HARRISON, Samuel, born at Belper, Derbyshire, Sept. 8, 1760. He received his musical education from Burton, a well-known bass chorus singer, probably the same whose nervous system was so powerfully affected by the music on the first day of the Commemoration of Handel, in 1784, as to occasion his death in the course of a few hours. On the establishment of the Concert of Ancient Music in 1776, Harrison appeared as a solo soprano singer, and continued so for two years afterwards. But in 1778, being engaged to sing at Gloucester, his voice suddenly failed him. After an interval of six years, during which he most assiduously cultivated his voice and style, George III. heard him sing at one of Queen Charlotte's musical parties, and caused him to be engaged for the Commemoration of Handel in 1784, at which he sang 'Rend' il sereno al ciglio' from 'Sosarme,' and the opening recitative and air in 'Messiah.' He was next engaged as principal tenor at the Concert of Ancient Music, and from that time took his place at the head of his profession as a concert singer.
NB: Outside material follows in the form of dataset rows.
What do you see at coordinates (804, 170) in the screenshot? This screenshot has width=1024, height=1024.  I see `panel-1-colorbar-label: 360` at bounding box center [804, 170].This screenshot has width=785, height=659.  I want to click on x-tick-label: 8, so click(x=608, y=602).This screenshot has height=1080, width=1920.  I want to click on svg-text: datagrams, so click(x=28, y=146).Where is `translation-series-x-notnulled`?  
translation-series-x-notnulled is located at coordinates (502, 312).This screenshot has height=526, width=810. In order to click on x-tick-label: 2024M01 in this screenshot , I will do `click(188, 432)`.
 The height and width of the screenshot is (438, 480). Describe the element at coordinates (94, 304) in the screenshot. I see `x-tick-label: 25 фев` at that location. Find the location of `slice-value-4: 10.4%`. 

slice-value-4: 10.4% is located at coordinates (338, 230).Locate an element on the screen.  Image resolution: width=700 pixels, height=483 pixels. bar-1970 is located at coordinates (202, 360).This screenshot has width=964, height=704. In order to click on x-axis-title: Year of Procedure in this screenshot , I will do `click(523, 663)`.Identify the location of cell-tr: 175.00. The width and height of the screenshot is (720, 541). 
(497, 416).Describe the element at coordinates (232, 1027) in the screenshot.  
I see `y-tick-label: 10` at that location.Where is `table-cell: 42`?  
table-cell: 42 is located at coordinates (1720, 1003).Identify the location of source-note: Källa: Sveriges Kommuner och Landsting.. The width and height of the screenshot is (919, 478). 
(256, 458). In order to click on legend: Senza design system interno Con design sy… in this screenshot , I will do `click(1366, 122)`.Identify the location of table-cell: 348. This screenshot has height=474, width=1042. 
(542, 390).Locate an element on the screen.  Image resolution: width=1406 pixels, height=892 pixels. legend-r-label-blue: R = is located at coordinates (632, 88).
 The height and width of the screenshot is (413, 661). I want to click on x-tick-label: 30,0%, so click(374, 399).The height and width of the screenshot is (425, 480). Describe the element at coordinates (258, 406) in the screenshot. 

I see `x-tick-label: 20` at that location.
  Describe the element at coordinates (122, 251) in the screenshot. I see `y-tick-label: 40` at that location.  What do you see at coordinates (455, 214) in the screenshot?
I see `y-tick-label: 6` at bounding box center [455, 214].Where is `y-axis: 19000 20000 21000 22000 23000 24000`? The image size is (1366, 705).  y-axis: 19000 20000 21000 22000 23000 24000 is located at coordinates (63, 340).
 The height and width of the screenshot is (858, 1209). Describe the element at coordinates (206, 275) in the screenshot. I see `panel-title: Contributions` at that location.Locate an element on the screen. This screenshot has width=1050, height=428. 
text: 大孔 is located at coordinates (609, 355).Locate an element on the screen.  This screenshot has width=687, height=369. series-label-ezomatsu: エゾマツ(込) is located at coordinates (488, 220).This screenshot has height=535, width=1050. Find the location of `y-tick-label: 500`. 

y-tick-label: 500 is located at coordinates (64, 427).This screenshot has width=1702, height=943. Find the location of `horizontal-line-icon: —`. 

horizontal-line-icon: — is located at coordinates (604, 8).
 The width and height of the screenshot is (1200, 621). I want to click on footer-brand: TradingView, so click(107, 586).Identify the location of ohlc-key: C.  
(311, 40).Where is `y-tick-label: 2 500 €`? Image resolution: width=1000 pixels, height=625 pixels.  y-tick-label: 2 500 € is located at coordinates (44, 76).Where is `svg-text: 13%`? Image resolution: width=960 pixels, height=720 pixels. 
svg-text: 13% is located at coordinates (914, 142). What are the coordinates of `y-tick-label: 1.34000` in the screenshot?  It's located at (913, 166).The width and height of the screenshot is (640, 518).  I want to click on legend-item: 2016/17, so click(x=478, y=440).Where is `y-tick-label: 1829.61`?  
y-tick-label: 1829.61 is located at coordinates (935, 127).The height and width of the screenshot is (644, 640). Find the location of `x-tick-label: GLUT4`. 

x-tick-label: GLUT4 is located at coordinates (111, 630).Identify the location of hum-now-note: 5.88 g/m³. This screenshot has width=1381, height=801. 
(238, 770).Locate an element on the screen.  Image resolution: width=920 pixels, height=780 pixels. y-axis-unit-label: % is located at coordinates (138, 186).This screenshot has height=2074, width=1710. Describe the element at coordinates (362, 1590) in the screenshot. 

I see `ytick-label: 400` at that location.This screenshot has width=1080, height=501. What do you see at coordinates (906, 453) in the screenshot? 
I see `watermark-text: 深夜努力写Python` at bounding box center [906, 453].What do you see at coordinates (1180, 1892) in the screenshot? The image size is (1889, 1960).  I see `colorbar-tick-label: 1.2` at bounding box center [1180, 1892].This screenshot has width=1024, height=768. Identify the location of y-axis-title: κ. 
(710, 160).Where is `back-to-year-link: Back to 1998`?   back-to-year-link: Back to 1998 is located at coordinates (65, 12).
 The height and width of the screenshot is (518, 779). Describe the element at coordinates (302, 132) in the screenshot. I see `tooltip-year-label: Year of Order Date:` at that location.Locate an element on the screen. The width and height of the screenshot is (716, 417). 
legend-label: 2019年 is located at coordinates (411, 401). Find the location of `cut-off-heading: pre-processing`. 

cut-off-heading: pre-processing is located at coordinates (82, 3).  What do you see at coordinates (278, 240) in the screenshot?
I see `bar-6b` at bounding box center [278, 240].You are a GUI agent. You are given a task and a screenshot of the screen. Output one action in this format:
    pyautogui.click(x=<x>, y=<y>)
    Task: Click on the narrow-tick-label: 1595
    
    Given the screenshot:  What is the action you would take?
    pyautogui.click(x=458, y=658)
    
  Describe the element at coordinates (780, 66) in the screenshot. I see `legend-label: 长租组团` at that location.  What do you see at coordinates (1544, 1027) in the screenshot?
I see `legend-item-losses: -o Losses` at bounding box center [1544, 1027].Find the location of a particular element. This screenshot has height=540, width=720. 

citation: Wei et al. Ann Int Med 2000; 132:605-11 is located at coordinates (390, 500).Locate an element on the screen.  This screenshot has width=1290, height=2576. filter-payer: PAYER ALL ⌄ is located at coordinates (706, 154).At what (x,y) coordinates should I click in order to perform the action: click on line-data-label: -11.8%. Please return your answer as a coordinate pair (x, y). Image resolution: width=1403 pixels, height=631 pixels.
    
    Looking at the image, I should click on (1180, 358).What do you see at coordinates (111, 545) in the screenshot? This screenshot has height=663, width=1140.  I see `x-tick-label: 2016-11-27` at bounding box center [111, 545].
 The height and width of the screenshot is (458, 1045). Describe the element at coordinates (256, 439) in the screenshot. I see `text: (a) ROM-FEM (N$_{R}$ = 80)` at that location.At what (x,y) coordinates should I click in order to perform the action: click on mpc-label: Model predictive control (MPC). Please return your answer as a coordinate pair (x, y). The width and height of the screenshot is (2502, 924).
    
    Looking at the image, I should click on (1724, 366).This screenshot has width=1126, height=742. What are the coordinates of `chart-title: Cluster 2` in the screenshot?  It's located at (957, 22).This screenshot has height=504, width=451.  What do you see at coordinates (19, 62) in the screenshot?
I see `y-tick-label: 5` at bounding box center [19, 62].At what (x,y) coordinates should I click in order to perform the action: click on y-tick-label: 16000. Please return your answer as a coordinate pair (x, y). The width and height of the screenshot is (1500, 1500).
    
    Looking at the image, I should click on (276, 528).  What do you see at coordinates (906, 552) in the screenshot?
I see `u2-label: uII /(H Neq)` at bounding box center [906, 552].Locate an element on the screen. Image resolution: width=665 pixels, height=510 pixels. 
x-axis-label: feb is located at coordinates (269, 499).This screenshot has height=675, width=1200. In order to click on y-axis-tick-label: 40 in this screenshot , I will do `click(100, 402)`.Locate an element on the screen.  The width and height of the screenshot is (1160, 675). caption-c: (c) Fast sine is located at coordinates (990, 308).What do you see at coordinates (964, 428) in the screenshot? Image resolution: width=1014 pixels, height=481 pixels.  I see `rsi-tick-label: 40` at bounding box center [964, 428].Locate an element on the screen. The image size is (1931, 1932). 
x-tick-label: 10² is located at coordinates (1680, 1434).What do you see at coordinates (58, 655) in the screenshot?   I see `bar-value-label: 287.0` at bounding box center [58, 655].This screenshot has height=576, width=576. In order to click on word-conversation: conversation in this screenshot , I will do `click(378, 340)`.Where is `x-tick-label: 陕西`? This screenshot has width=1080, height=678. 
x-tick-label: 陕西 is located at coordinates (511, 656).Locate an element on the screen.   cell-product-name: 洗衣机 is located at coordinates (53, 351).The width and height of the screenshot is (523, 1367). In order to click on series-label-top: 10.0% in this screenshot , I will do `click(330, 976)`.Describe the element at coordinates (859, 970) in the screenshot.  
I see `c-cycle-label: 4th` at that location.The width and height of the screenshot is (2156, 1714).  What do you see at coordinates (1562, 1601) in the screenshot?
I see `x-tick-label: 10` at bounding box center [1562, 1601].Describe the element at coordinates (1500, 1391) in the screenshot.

Harrison's voice had a compass of two octaves (A to A). It was remarkably sweet, pure and even in tone, but deficient in power. His taste and judgment were of a high order, and in the cantabile style he had no equal. Compelled by the exigences of his engagements to sing songs which demanded greater physical power than he possessed, he always sang them reluctantly. On Dec. 6, 1790, Harrison married Miss Cantelo, for some years principal second soprano at all the best concerts, etc. In 1791 he and Knyvett established the Vocal Concerts, which were carried on to the end of 1794, and revived in 1801. Harrison's last appearance in public was at his benefit concert, May 8, 1812, when he sang Pepusch's 'Alexis,' and Handel's 'Gentle airs.' On June 25 following, a sudden inflammation carried him off. He was buried in the graveyard of the old church of St. Pancras. The inscription on his tombstone includes an extract from an elegiac ode on Harrison, written by Rev. Thomas Beaumont, and set to music by William Horsley, but the lines are so inaccurately given as completely to mar the allusion to the song, 'Gentle airs.' Mrs. Harrison survived her husband 19 years.

[ W. H. H. ]

HARRISON, William, born in Marylebone parish, 1813. Being gifted with a tenor voice of remarkable purity and sweetness, he appeared in public as an amateur concert singer early in 1836. He then entered as a pupil at the Royal Academy of Music, and in 1837 appeared as a professional singer at the concerts of the Academy, and subsequently at the Sacred Harmonic Society. On Thursday, May 2, 1839, he made his first appearance on the stage at Covent Garden, in Rooke's opera, 'Henrique.' A few years later he was engaged at Drury Lane, where he sustained the principal tenor parts in Balfe's 'Bohemian Girl,' Wallace's 'Maritana,' and Benedict's 'Brides of Venice,' and 'Crusaders,' on their first production. In 1851 he performed at the Haymarket Theatre, in Mendelssohn's 'Son and Stranger,' and other operas. In 1856, in conjunction with Miss Louisa Pyne, he established an English Opera Company, and for several years gave performances at the Lyceum, Drury Lane, and Covent Garden Theatres. During their management the following new operas were produced: Balfe's 'Rose of Castille' 1857, 'Satanella' 1858, 'Bianca, the Bravo's Bride' 1860; 'Puritan's Daughter' 1861, and 'Armourer of Nantes,' 1863; Wallace's 'Lurline,' 1860, and 'Love's Triumph' 1862; Benedict's 'Lily of Killarney' 1862; Mellon's 'Victorine' 1859; and Howard Glover's 'Ruy Blas' 1861. In the winter of 1864 Harrison opened Her Majesty's Theatre for the performance of English operas. He translated Masses operetta, 'Les Noces de Jeannette,' and produced it at Covent Garden Theatre in Nov. 1860, under the title of 'Georgette's Wedding.' Harrison, in addition to his vocal qualifications, was an excellent actor. He died at his residence in Kentish Town, Nov. 9, 1868.

[ W. H. H. ]

HART, Charles, born May 19, 1797, pupil of the Royal Academy of Music under Crotch.